Given records:

------------

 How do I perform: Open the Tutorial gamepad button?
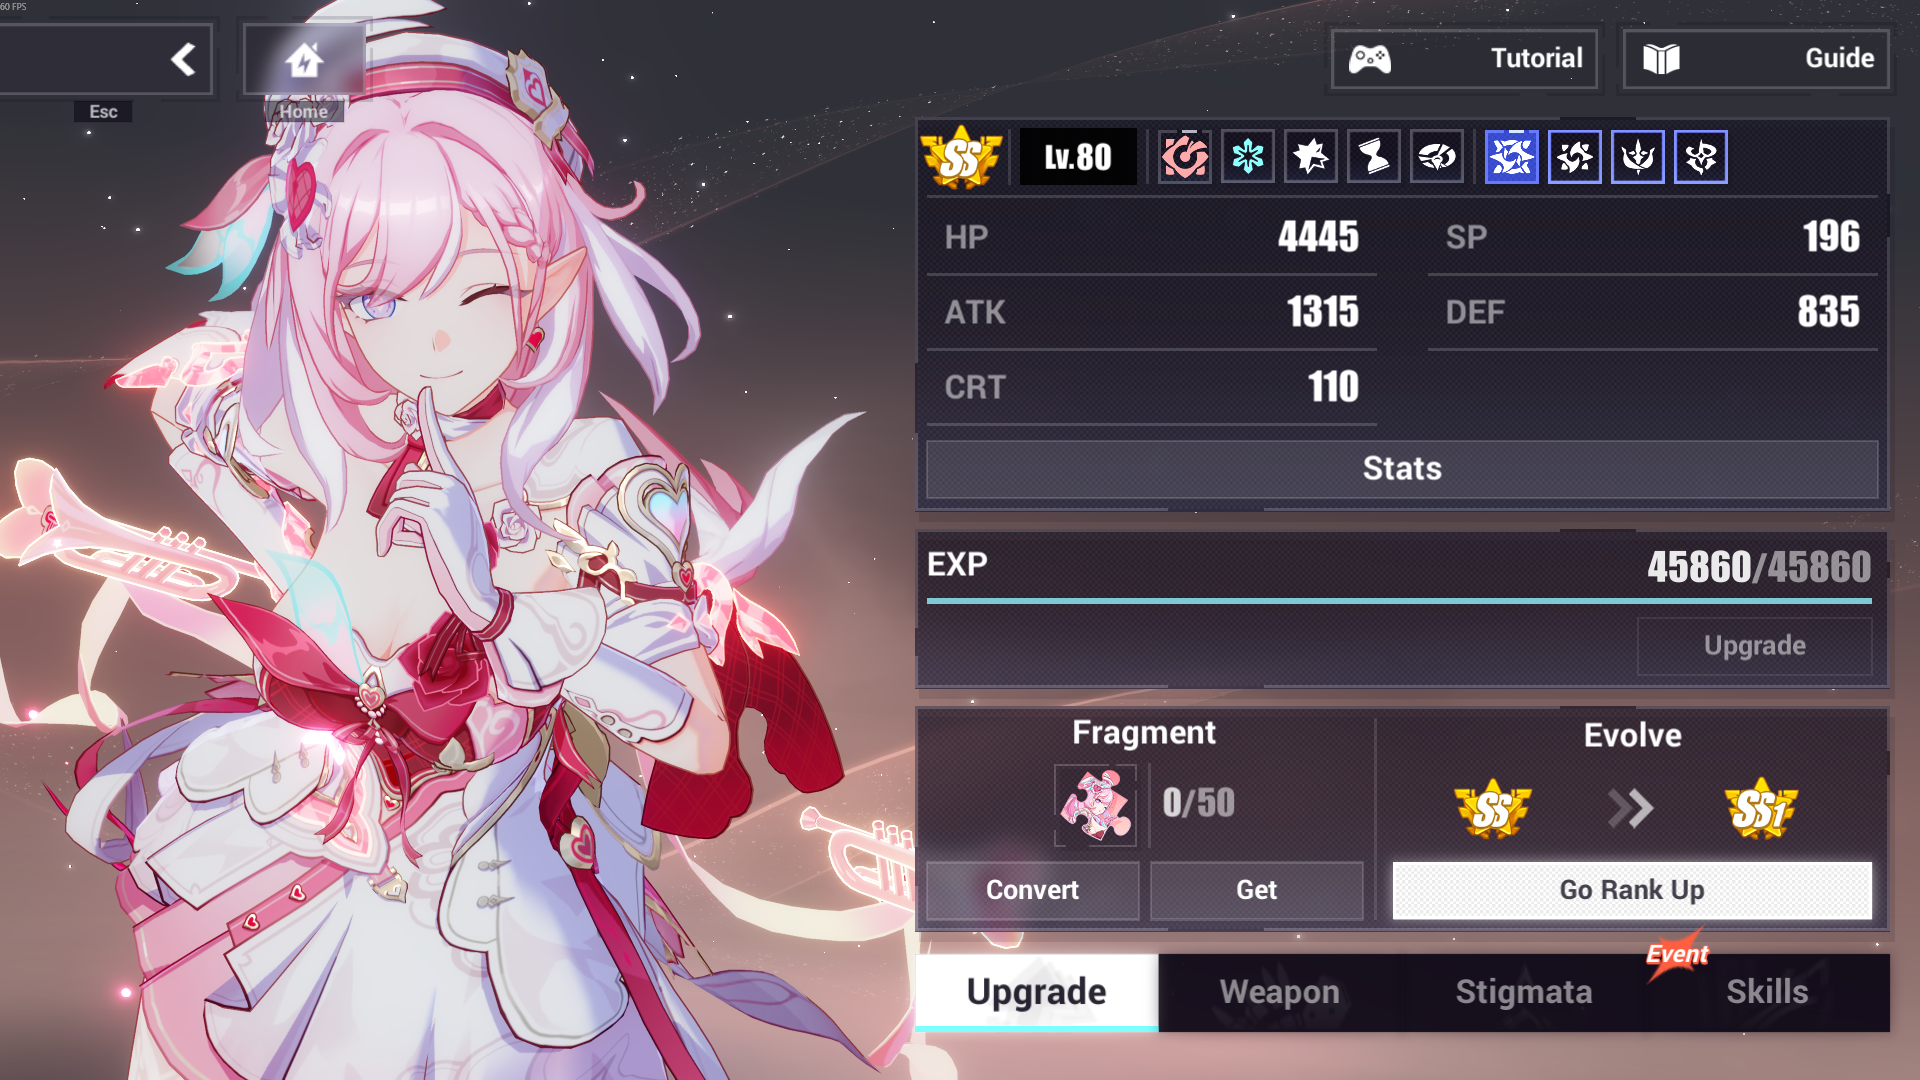(1464, 58)
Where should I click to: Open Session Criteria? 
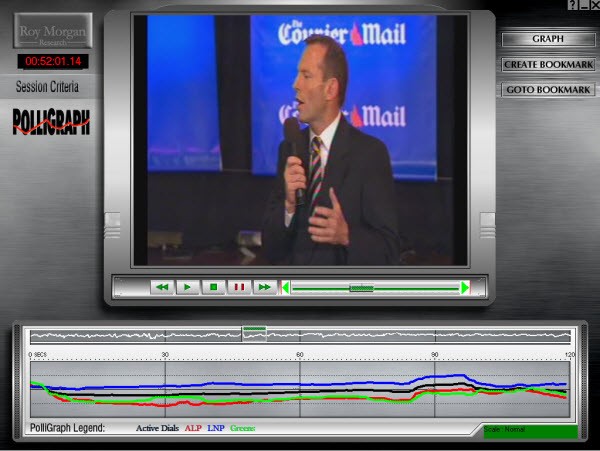click(x=47, y=87)
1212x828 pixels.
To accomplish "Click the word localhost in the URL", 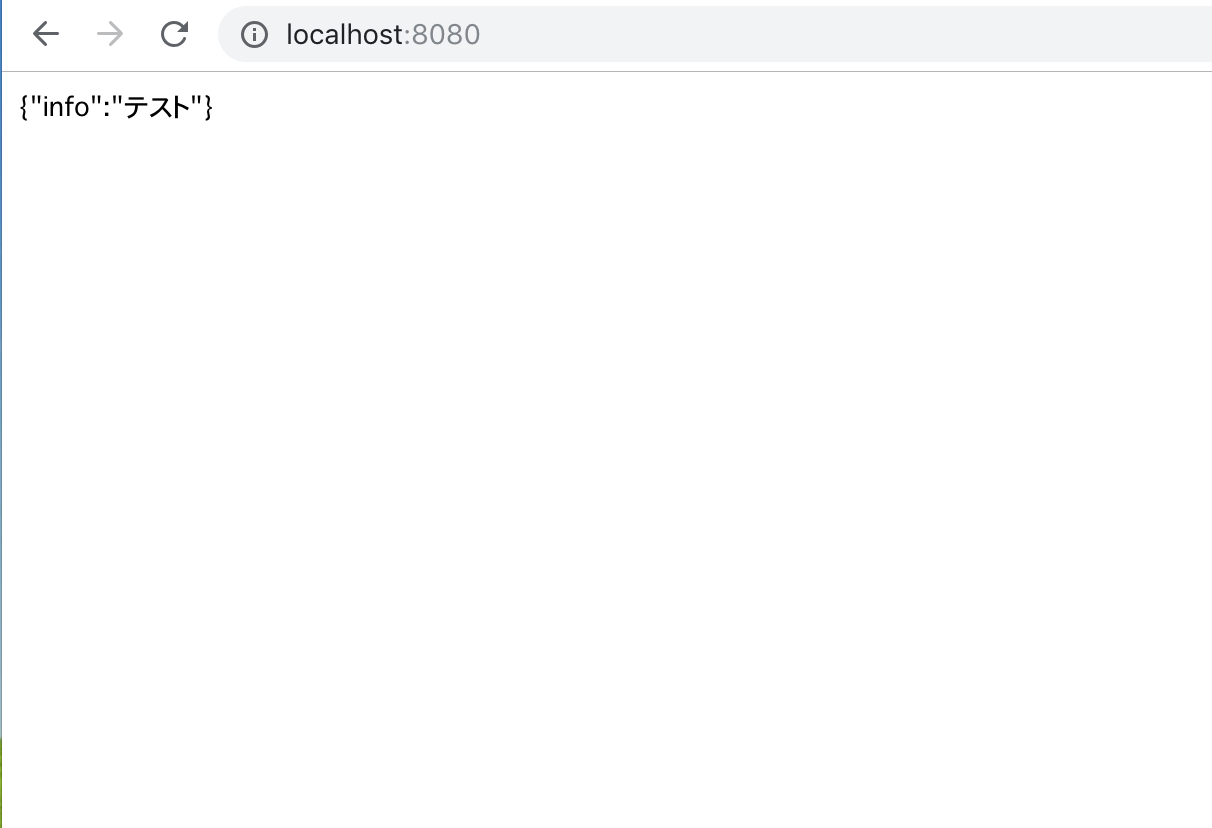I will click(345, 35).
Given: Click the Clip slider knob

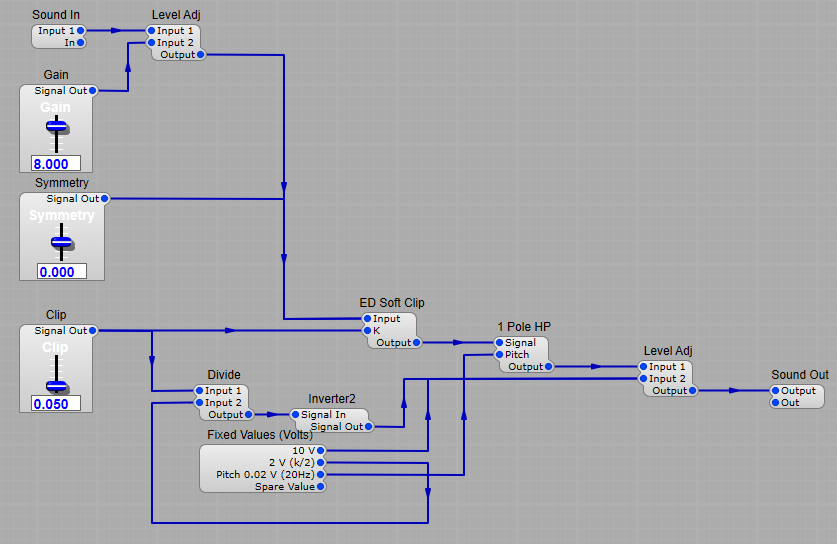Looking at the screenshot, I should point(56,386).
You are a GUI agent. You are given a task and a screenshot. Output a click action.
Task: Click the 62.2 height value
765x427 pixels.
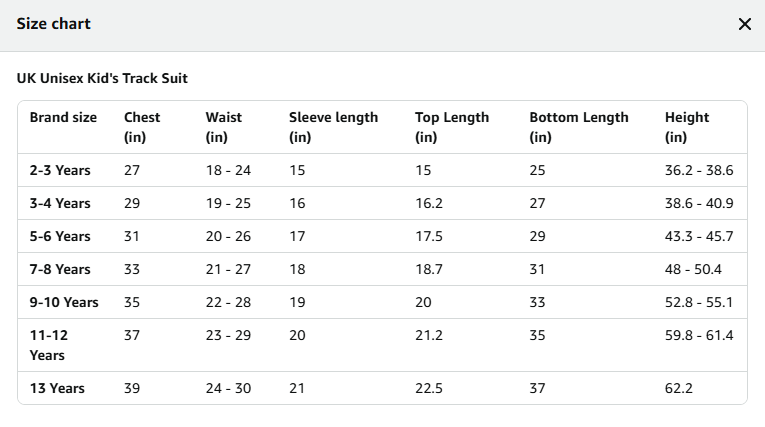[x=679, y=388]
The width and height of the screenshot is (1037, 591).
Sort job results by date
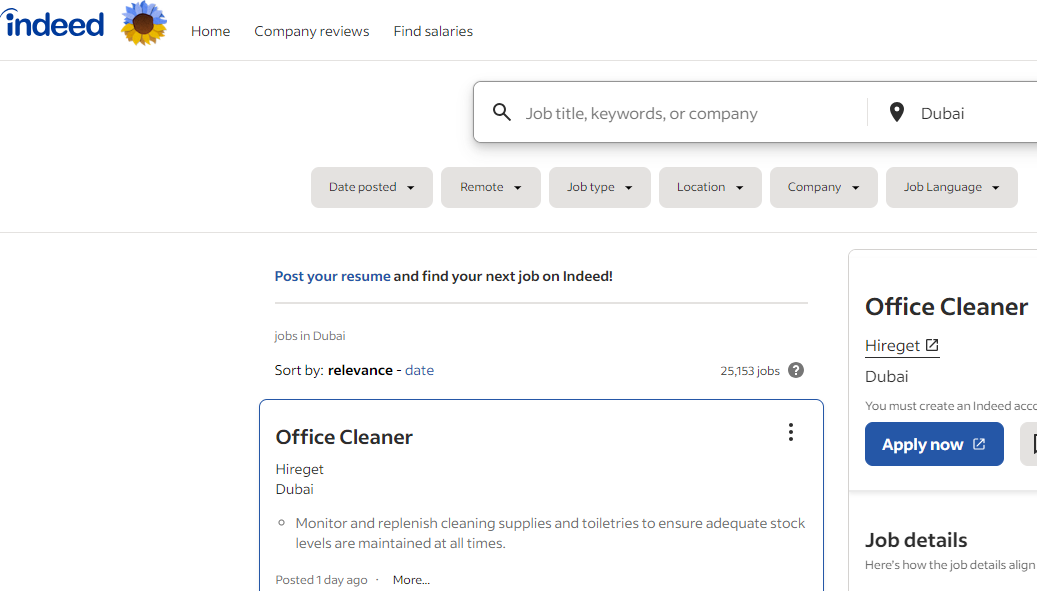(419, 370)
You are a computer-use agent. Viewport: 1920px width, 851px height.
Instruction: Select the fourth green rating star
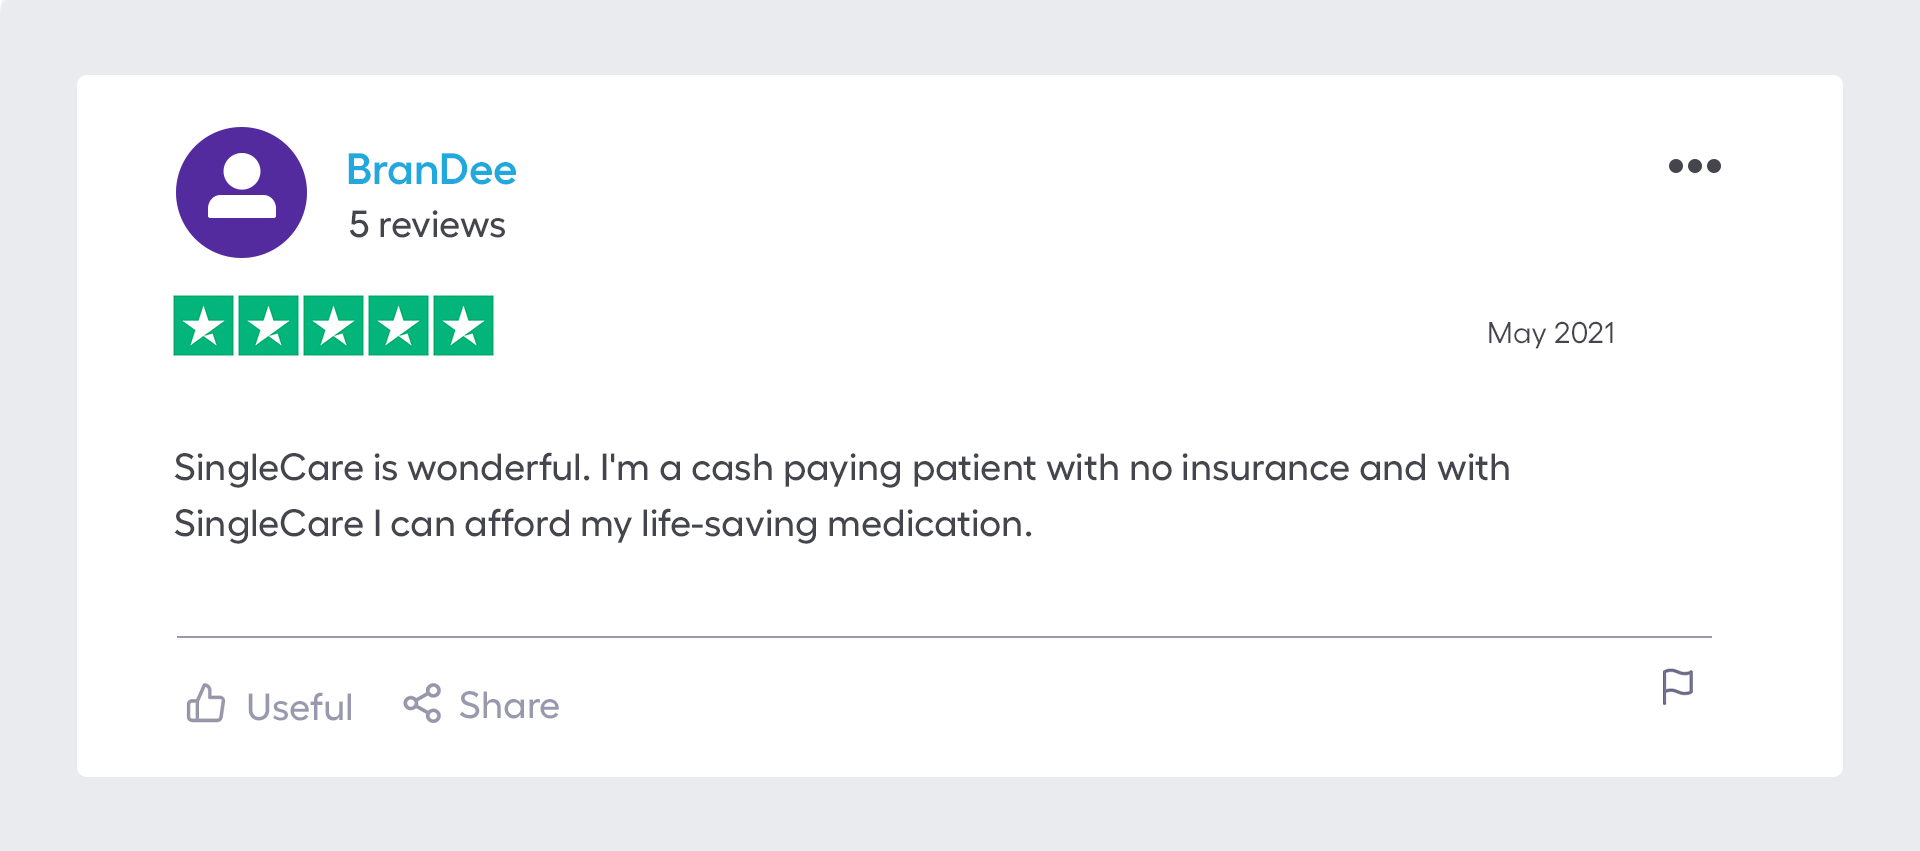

------------

Lines of the listing above that hold the string "height" should each be copied.

Task: Click the 62.2 height value
The width and height of the screenshot is (1037, 591).
You are a computer-use agent. Viewport: 1920px width, 851px height.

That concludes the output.